[[ RECORDED INFORMATION open ]]

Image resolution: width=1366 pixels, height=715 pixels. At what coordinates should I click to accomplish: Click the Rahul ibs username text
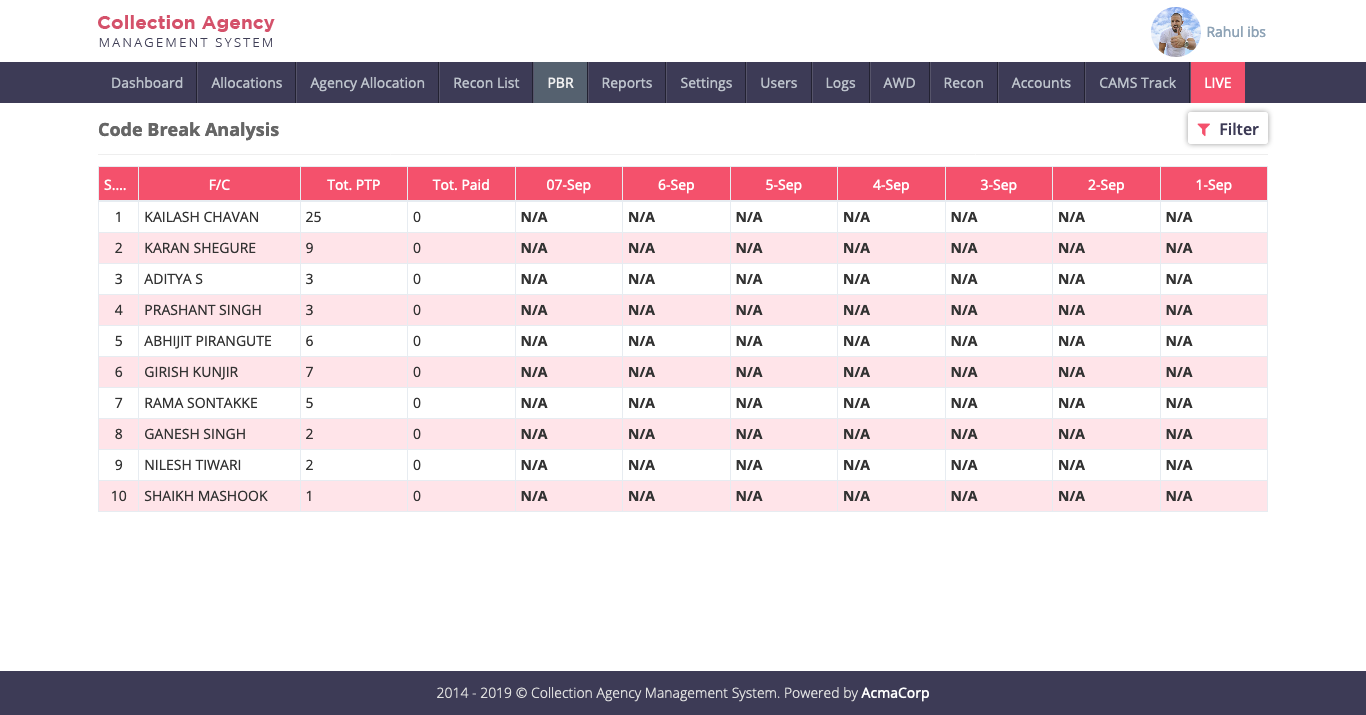[x=1236, y=32]
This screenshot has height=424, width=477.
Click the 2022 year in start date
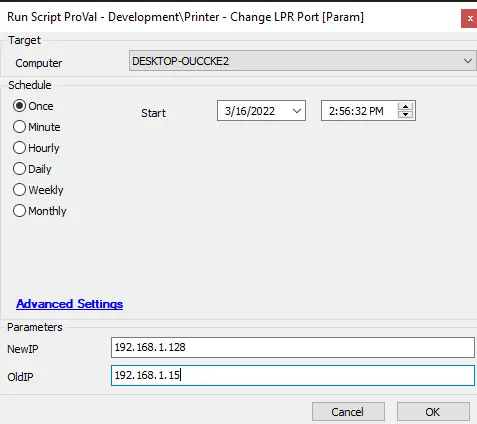(x=262, y=111)
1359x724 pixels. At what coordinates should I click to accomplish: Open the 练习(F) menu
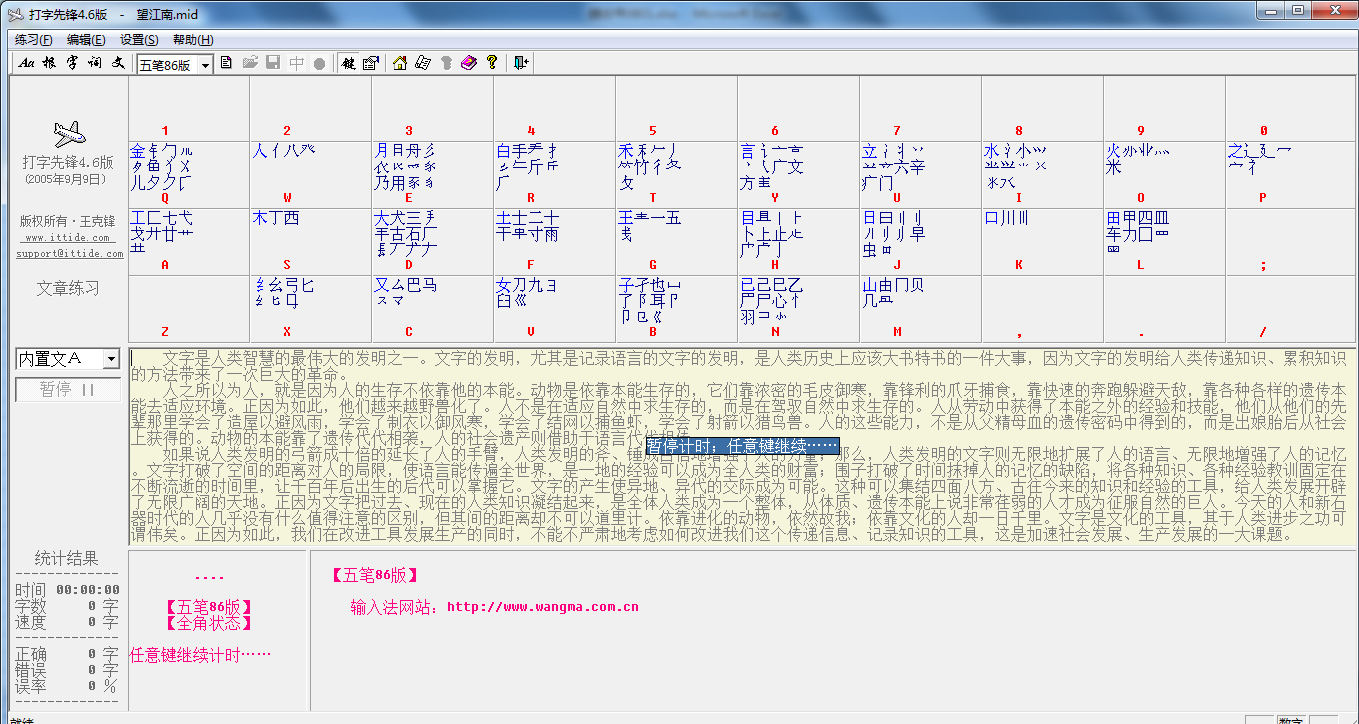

[[ RECORDED INFORMATION closed ]]

(DIRECTIONS FOR THIS TASK): The entries need to be restated exactly, and their pictures left out.

(FINAL ANSWER):
Image resolution: width=1366 pixels, height=715 pixels. At what coordinates should I click to accomplish: Click the Rahul ibs username text
[x=1236, y=32]
This screenshot has height=424, width=477.
Click the 2022 year in start date
(x=262, y=111)
1359x724 pixels. At what coordinates should I click to accomplish: Open the 练习(F) menu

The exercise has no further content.